You take the key from the hiding place and open the lock without having to force it. As you crouch down the narrow stairs into the low cabin compartment, the smell of your own perfume hits you hard, as does your sudden sense of house-possession. The familiarity and comfort of it all and how it's all still your world. The bastard's bed, everything as you pictured it to be: bottles and glasses spread out over the cabin, your watch, exactly where you remembered it to be, the food you'd thought of still there on the shelves. You take the food, fall into your bed, and eat it, doing everything all at the same time, making crumbs, putting on your watch, wanting to do everything, to have everything, to be everything this represents.

Jumping up again. Stopping yourself from cleaning up, but doing it mentally. Then stopping that impulse. You must memorize the arrangement of everything and not touch too much. Can fingerprints be dated? Will he expect to find that rotting tray of hors d'oeuvres next time he comes, or can you throw it away? It smells. Stop it. Let it reek.

“Rot on him,” you say, food falling out of your mouth.

Curl your body up into your sheets away from the filth and into the darkness. You breathe in the smell of yourself. So pungent and new. Still you. Just deeper somehow.

/ / /

By morning, it rains. Without thinking of anything, certainly not danger, you stretch out your arms behind your head and glance down to your thighs. A thing you do every morning with mild disgust and no definite plans to do anything about it. Then the usual thoughts of coffee and breakfast and cigarettes. Jesus, you say, through a cough and a laugh, your hands scramble around the cubbies by your bed. Where are your cigarettes? While your hands search, a hint of fear passes into your heart. Your hands continue searching while you look out your porthole window, scanning for something coming your way. Nothing: only more and more ocean water in one direction, and across the way, through the other porthole: the shore, houses, people as specks starting to fill up the beach. You pull your sheets up around you as you spot a pack of cigarillos under the bastard's bed. You make the effort to reach for them and light up with the bastard's gold lighter.

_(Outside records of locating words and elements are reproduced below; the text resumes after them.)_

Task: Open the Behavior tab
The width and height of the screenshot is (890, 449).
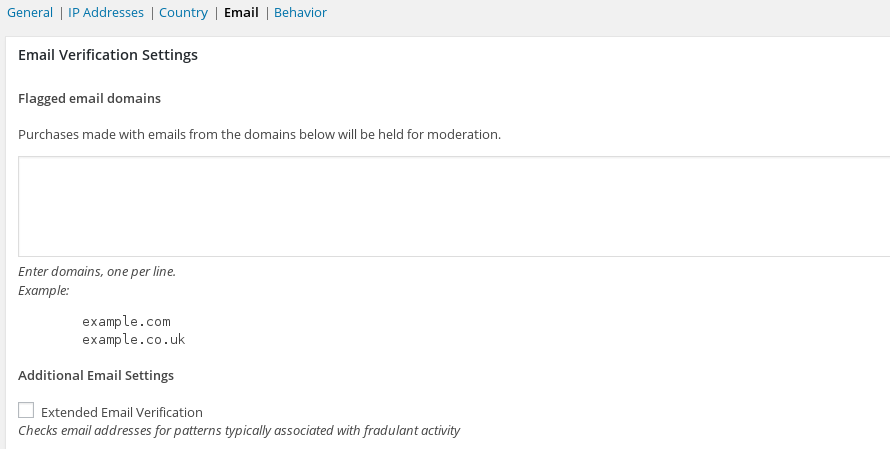Action: (300, 13)
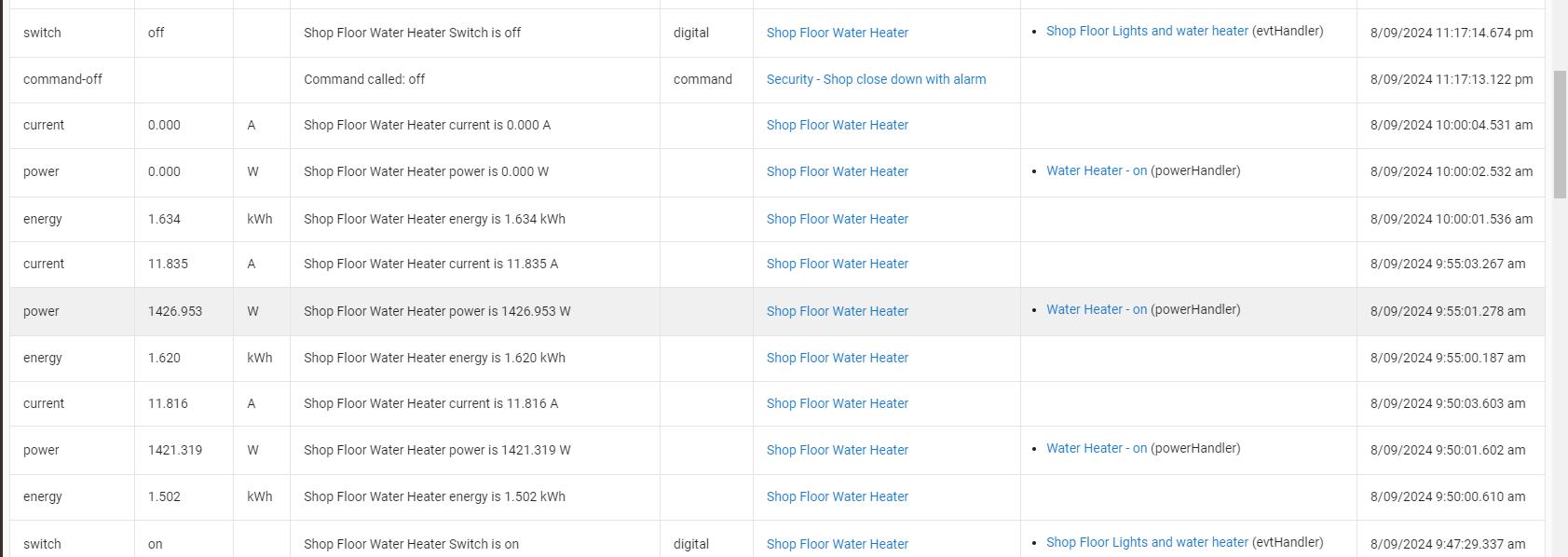Image resolution: width=1568 pixels, height=557 pixels.
Task: Open "Water Heater - on" link in 0.000 W row
Action: pyautogui.click(x=1096, y=170)
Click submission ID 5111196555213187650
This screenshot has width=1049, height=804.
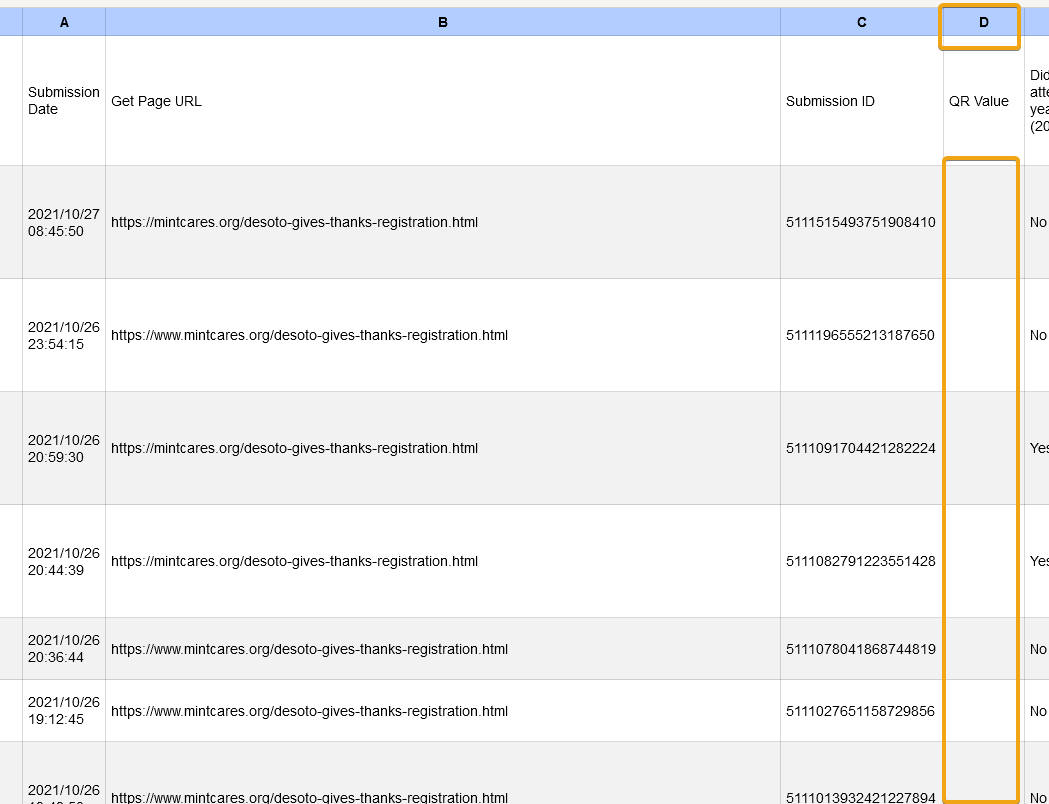860,335
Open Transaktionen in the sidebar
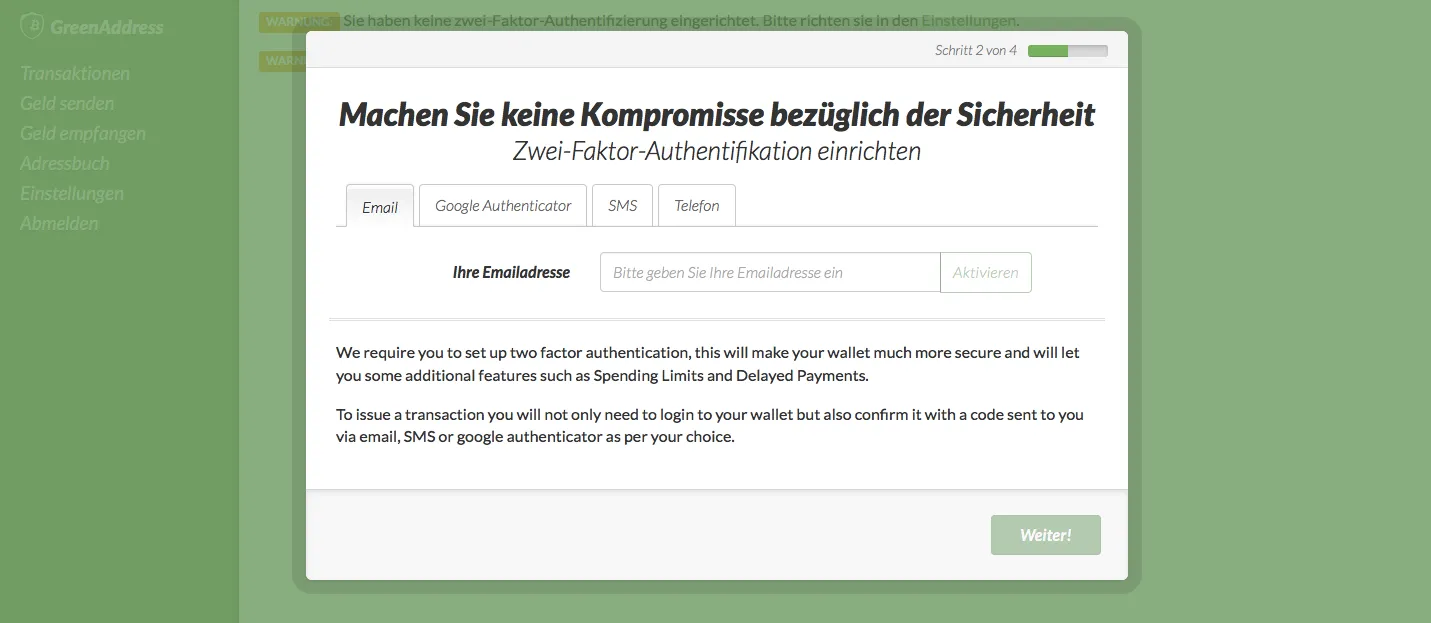This screenshot has width=1431, height=623. point(75,73)
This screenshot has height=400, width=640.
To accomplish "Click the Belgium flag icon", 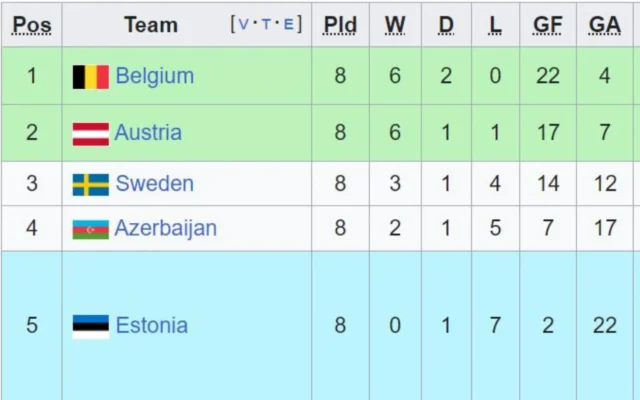I will pos(90,77).
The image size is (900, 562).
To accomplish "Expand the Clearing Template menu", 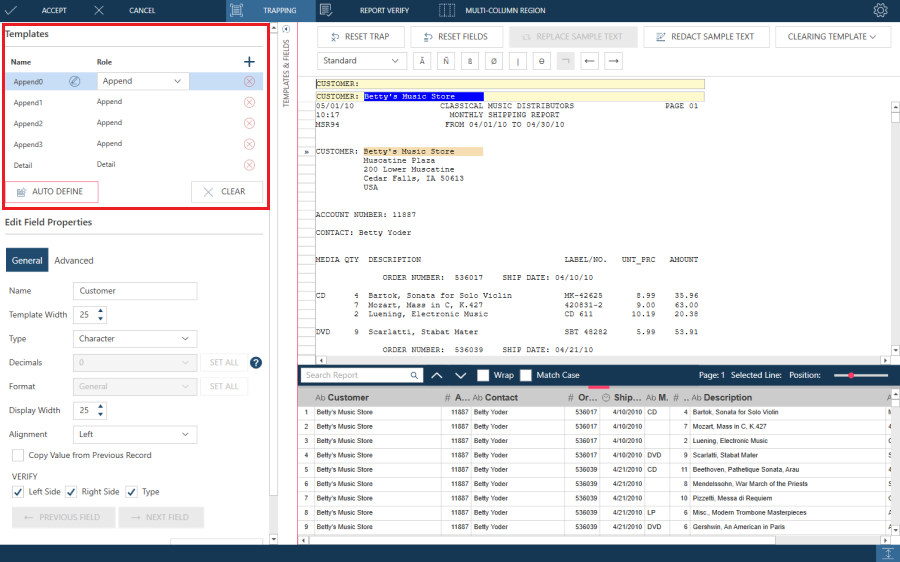I will coord(832,37).
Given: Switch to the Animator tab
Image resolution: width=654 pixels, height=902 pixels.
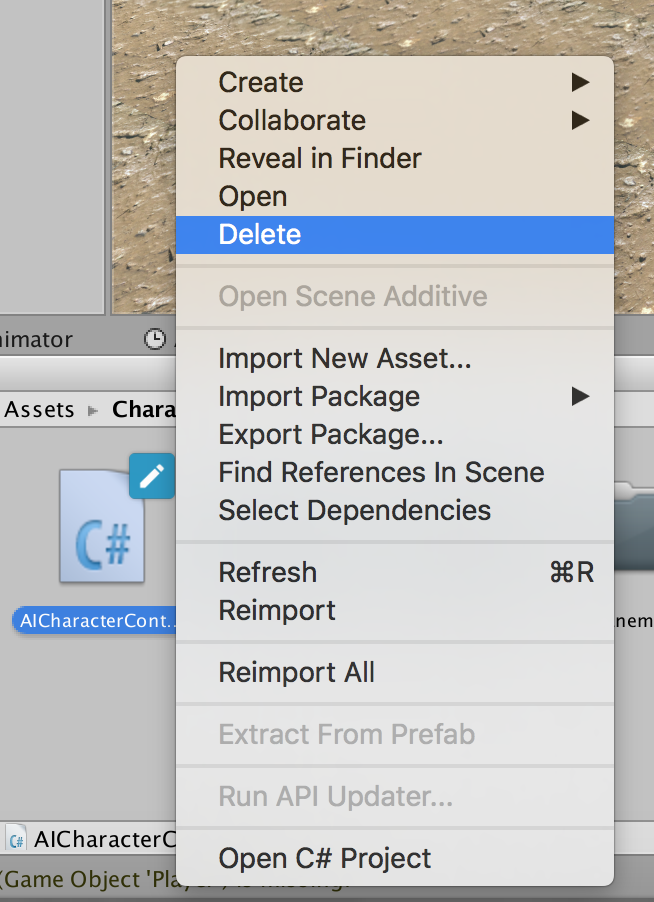Looking at the screenshot, I should click(x=38, y=339).
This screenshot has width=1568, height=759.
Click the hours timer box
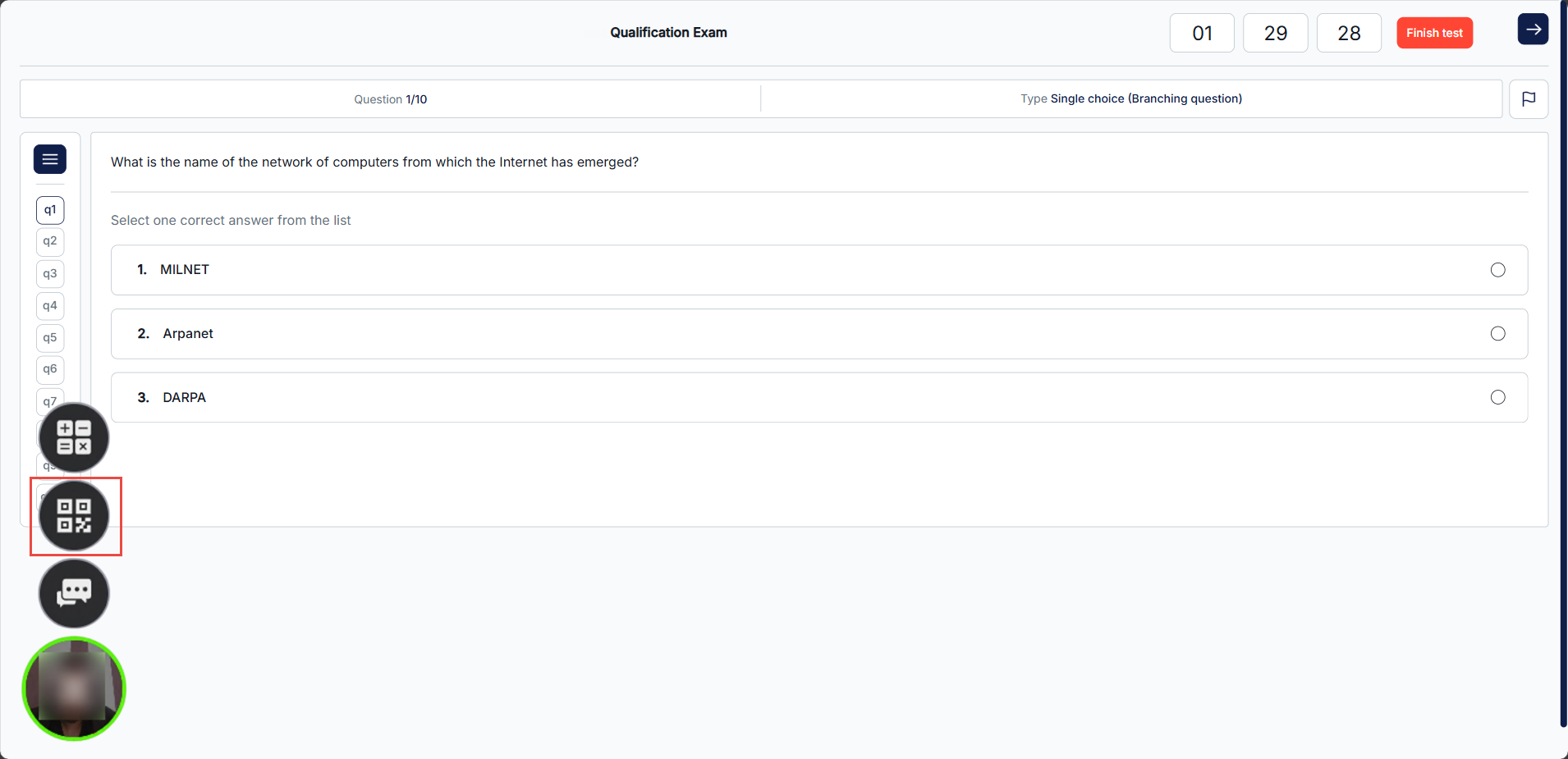tap(1201, 34)
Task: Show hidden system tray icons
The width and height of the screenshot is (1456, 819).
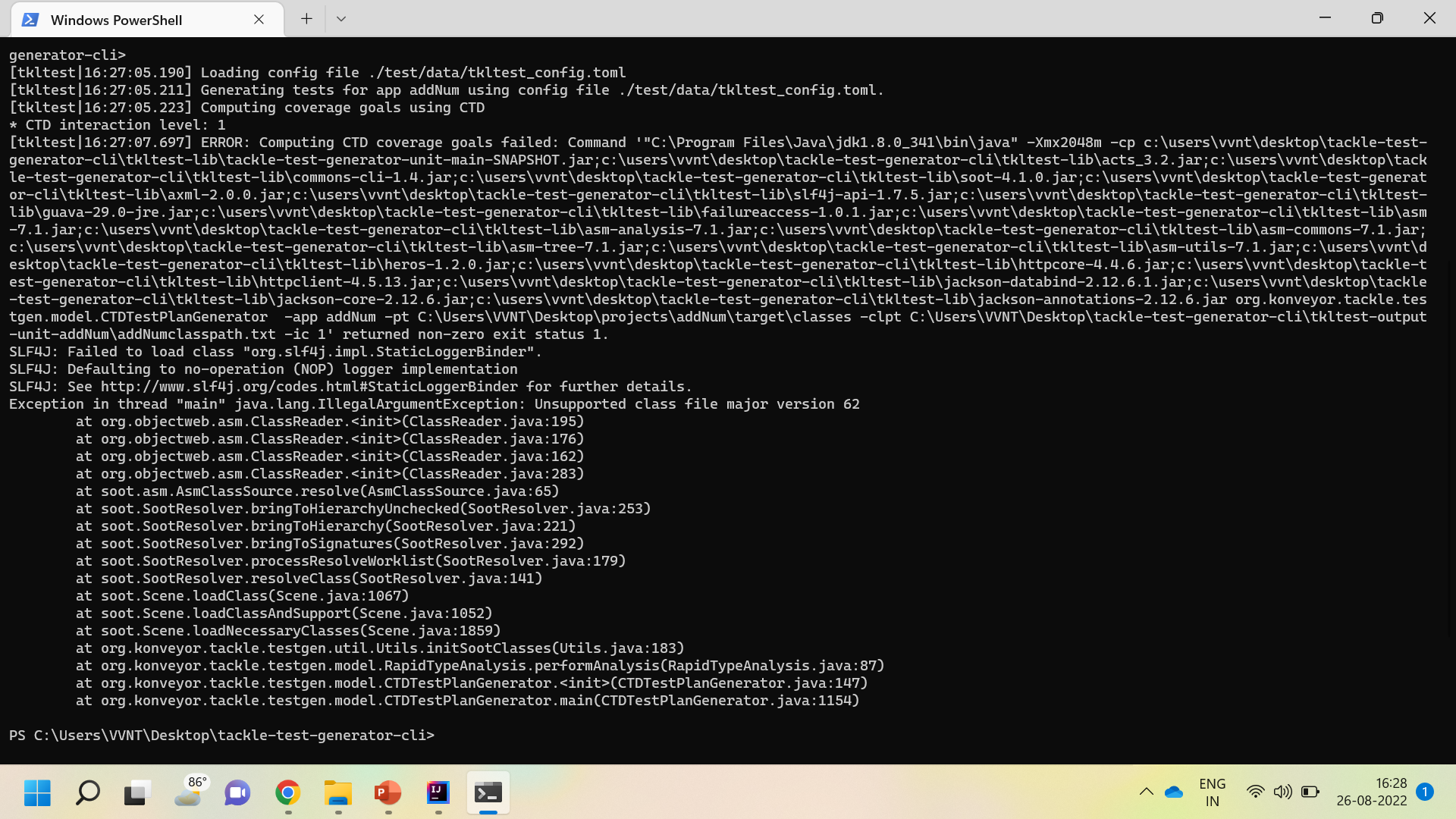Action: click(x=1146, y=792)
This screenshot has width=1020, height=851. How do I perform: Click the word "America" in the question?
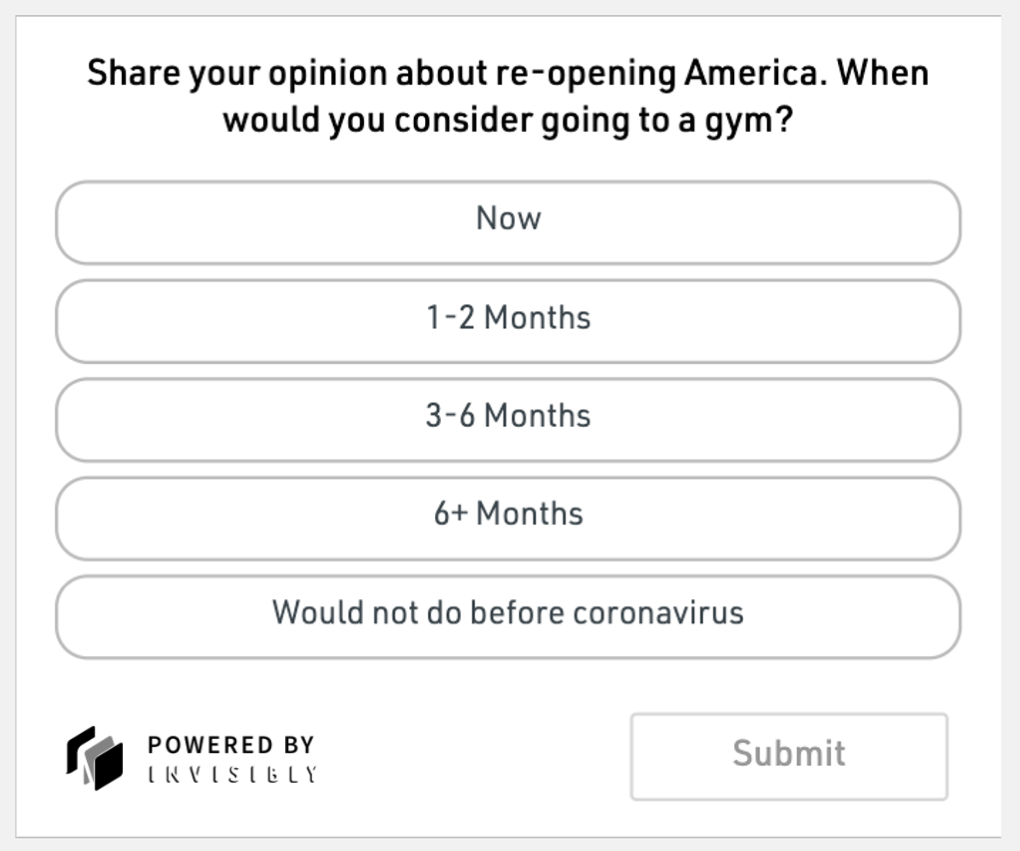pyautogui.click(x=751, y=72)
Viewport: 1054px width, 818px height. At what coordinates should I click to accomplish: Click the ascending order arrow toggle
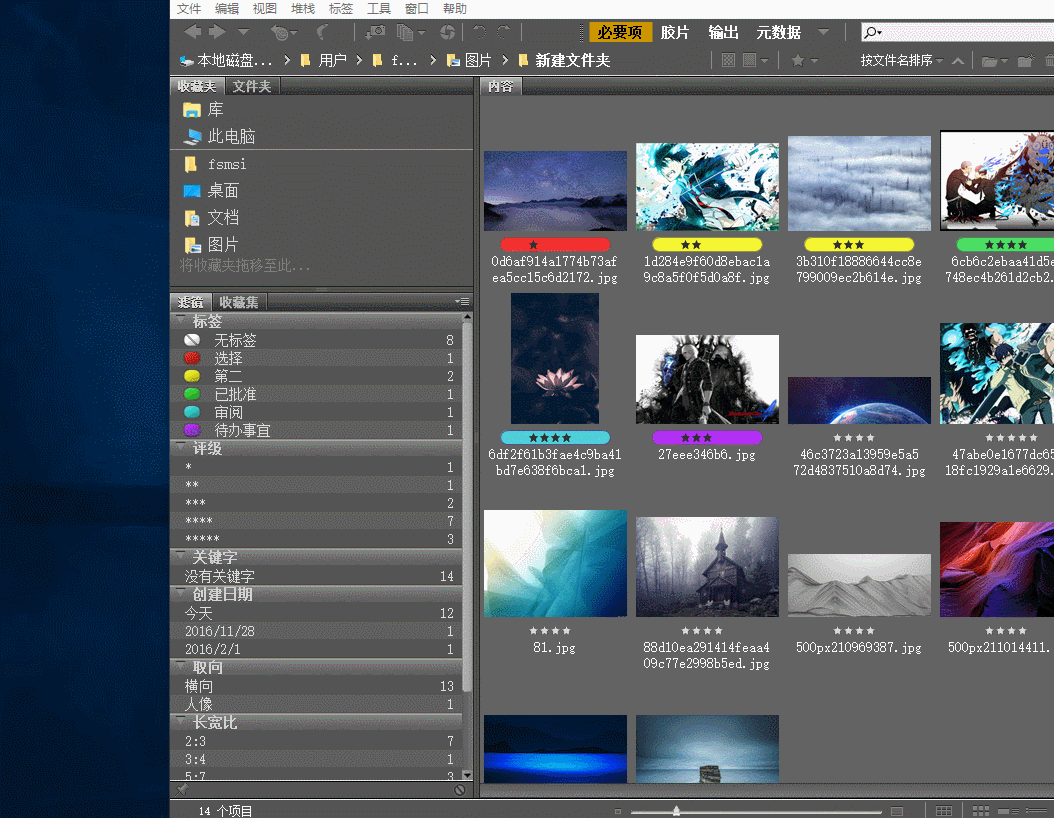[x=958, y=61]
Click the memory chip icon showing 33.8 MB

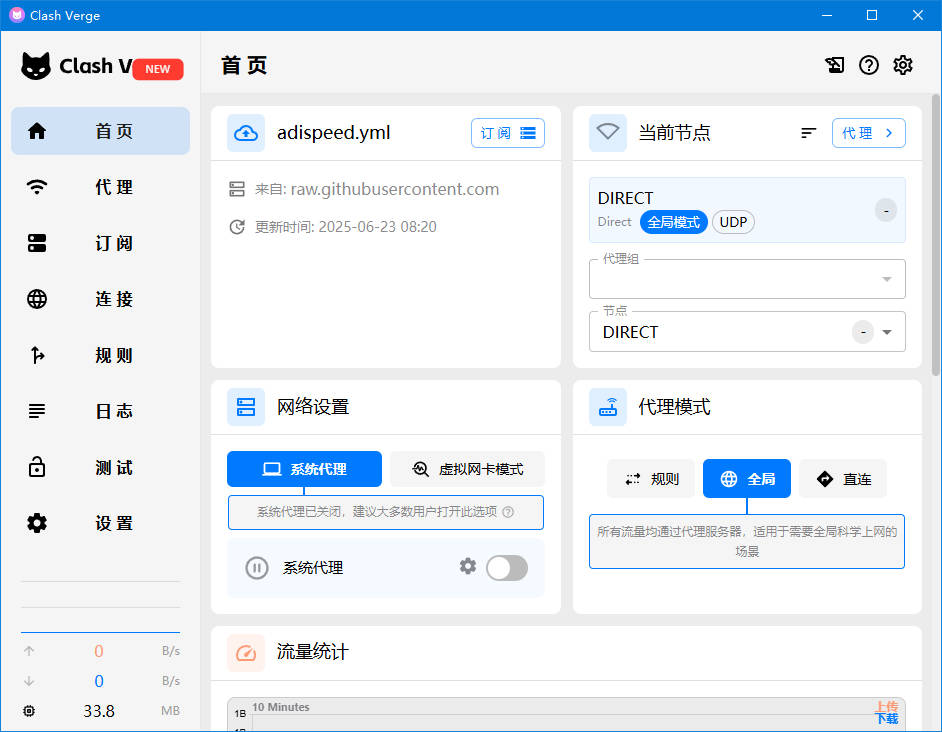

“The pit was a myth and somehow a real shark appeared to eat me all up. You piece of shit,” you say, smoking. “You retarded piece of shit, feeding me to a myth,” you say, getting louder, until you find you are raving and ashing all over the cabin, not caring about the glasses you smash on purpose, overturning the objects not nailed down to the floor. You run over to the bastard's bed, and rip the sheets off and rub the stub of cigar and all the ash and peels into his pillow.